> **Task goal**: Format the rows beginning with the line that contains "The width and" and continuing through the end of the rows as a Markdown table with the columns "No." and "Text", numbering each line. Omit blank lines and leave the pictures out of the table.

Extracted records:
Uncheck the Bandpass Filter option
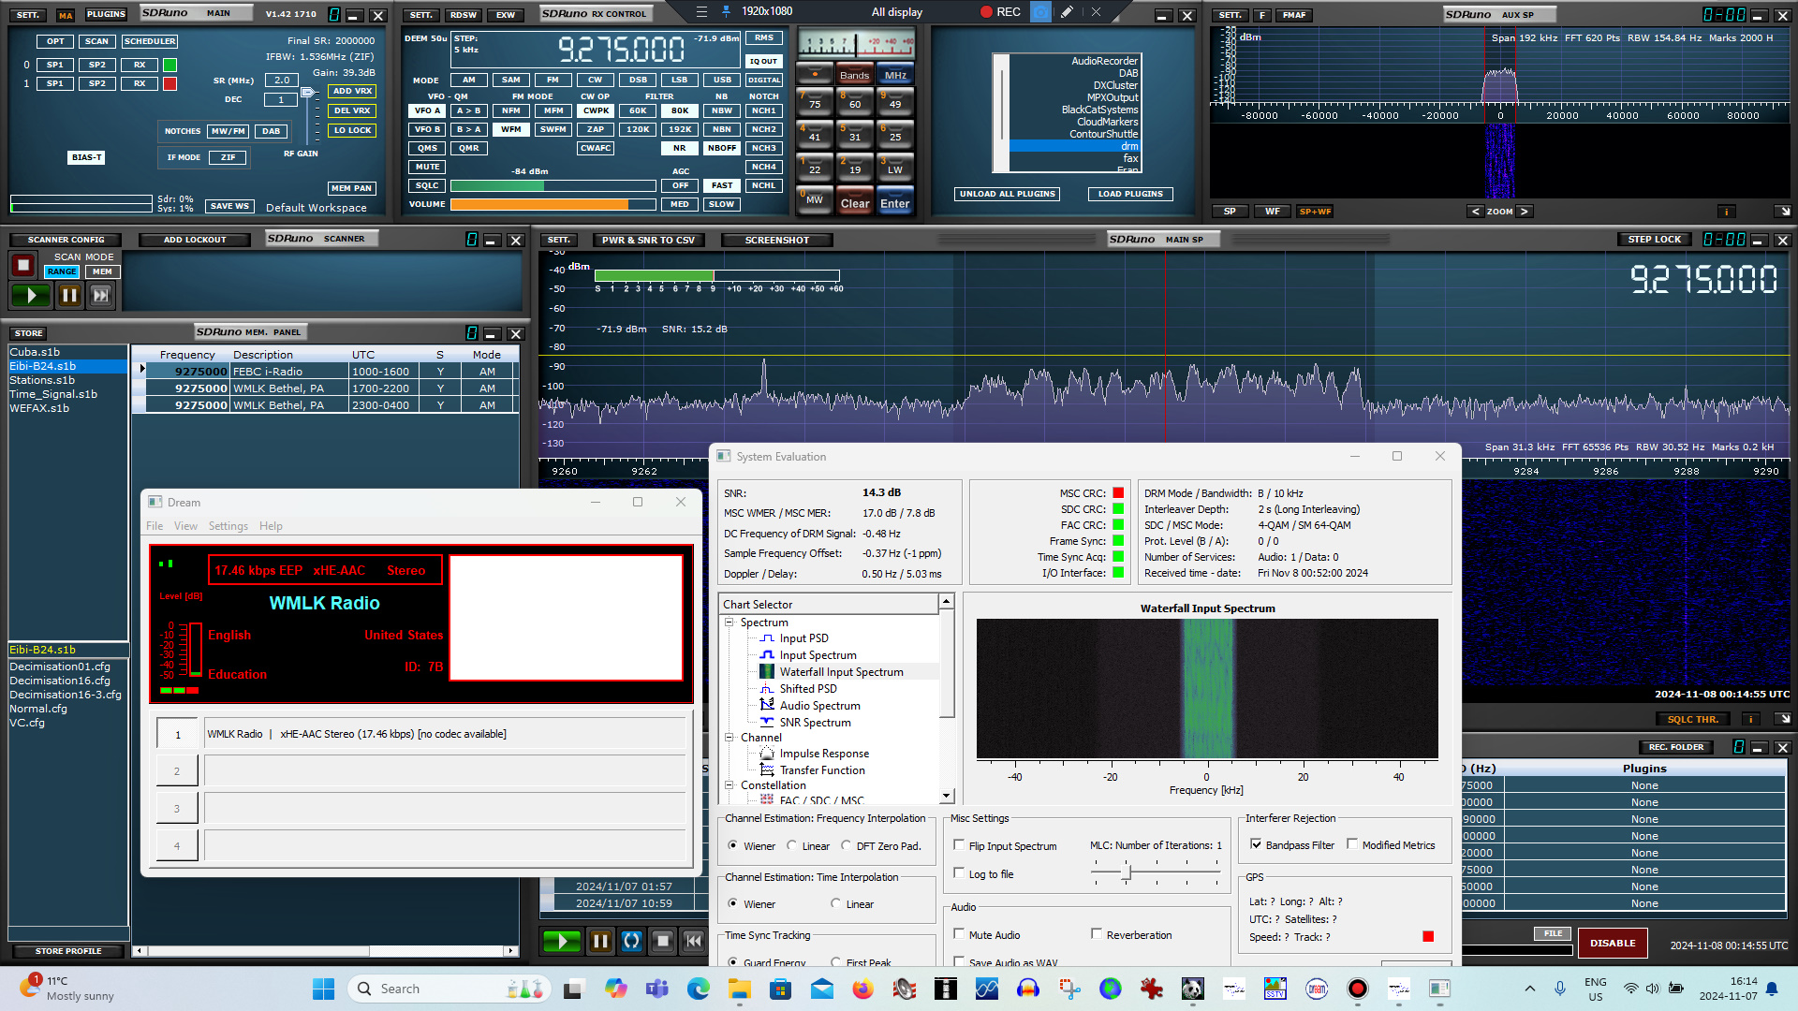1798x1011 pixels. click(x=1256, y=844)
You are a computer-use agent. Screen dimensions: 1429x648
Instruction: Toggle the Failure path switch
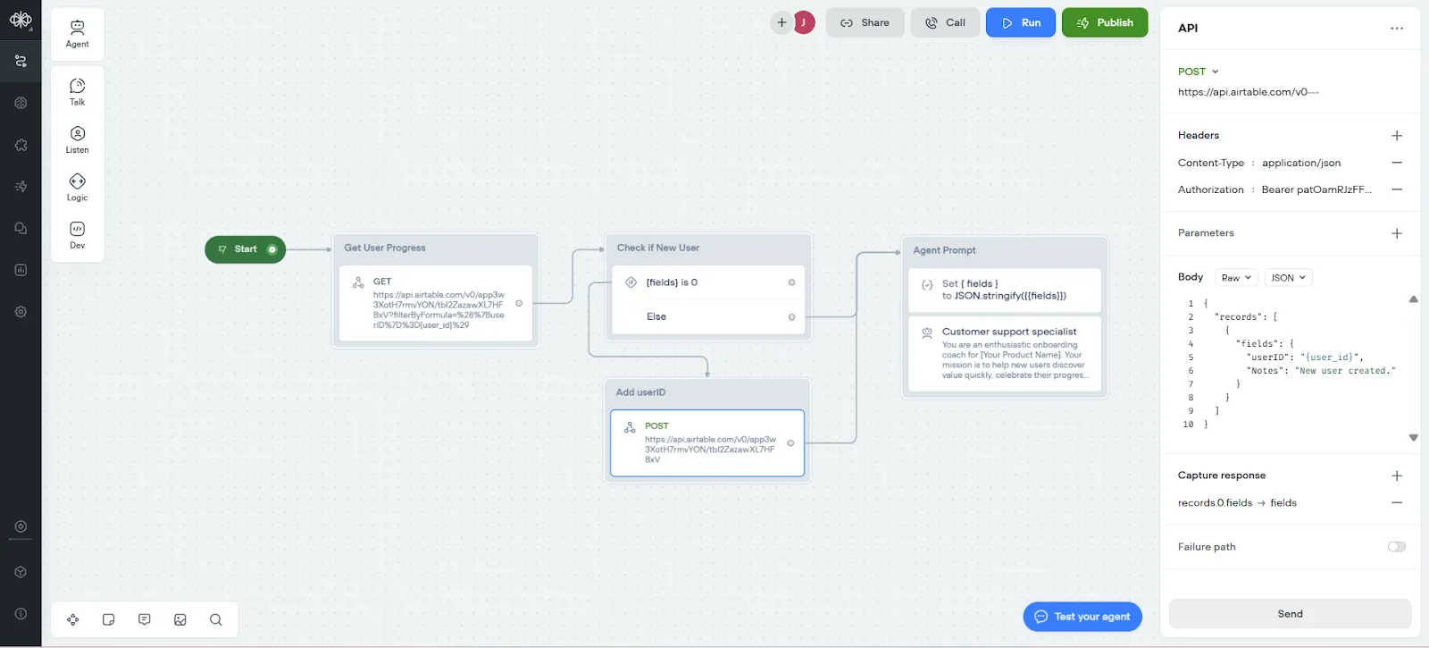(1397, 547)
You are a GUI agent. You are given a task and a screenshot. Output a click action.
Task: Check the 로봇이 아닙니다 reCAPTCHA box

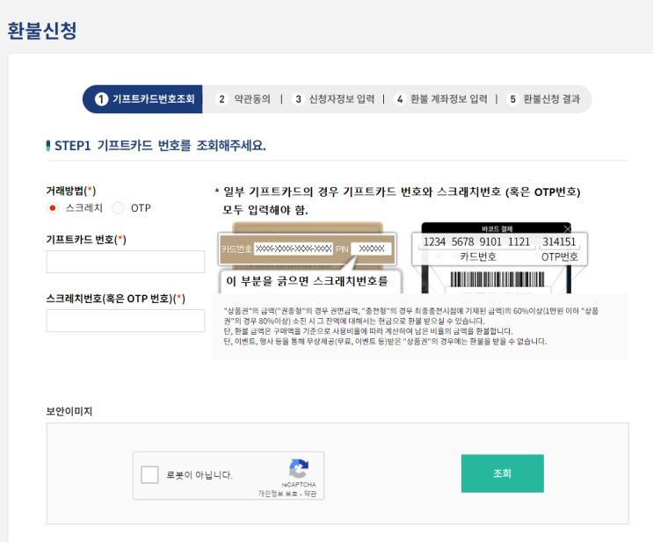[x=150, y=475]
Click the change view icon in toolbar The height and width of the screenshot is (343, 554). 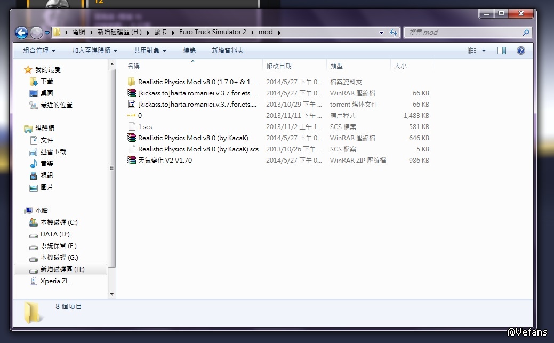click(x=472, y=51)
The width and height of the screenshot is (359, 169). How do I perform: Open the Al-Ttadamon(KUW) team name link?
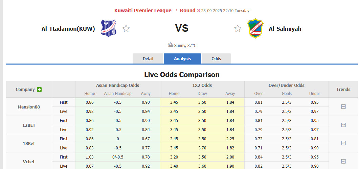tap(68, 29)
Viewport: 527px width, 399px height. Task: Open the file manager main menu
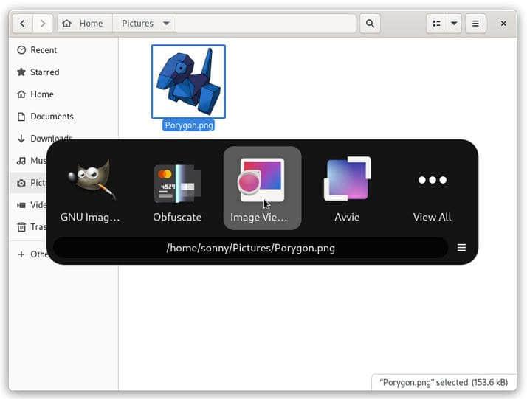tap(475, 24)
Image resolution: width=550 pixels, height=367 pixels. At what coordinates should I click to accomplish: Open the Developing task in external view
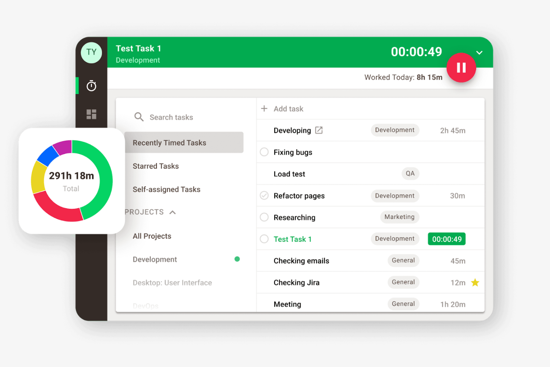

> **Result for this exercise**:
| No. | Text |
|---|---|
| 1 | The width and height of the screenshot is (359, 169). How do I perform: Open the Al-Ttadamon(KUW) team name link? |
| 2 | tap(68, 29) |
| 3 | Viewport: 527px width, 399px height. Task: Open the file manager main menu |
| 4 | tap(475, 24) |
| 5 | Image resolution: width=550 pixels, height=367 pixels. At what coordinates should I click to accomplish: Open the Developing task in external view |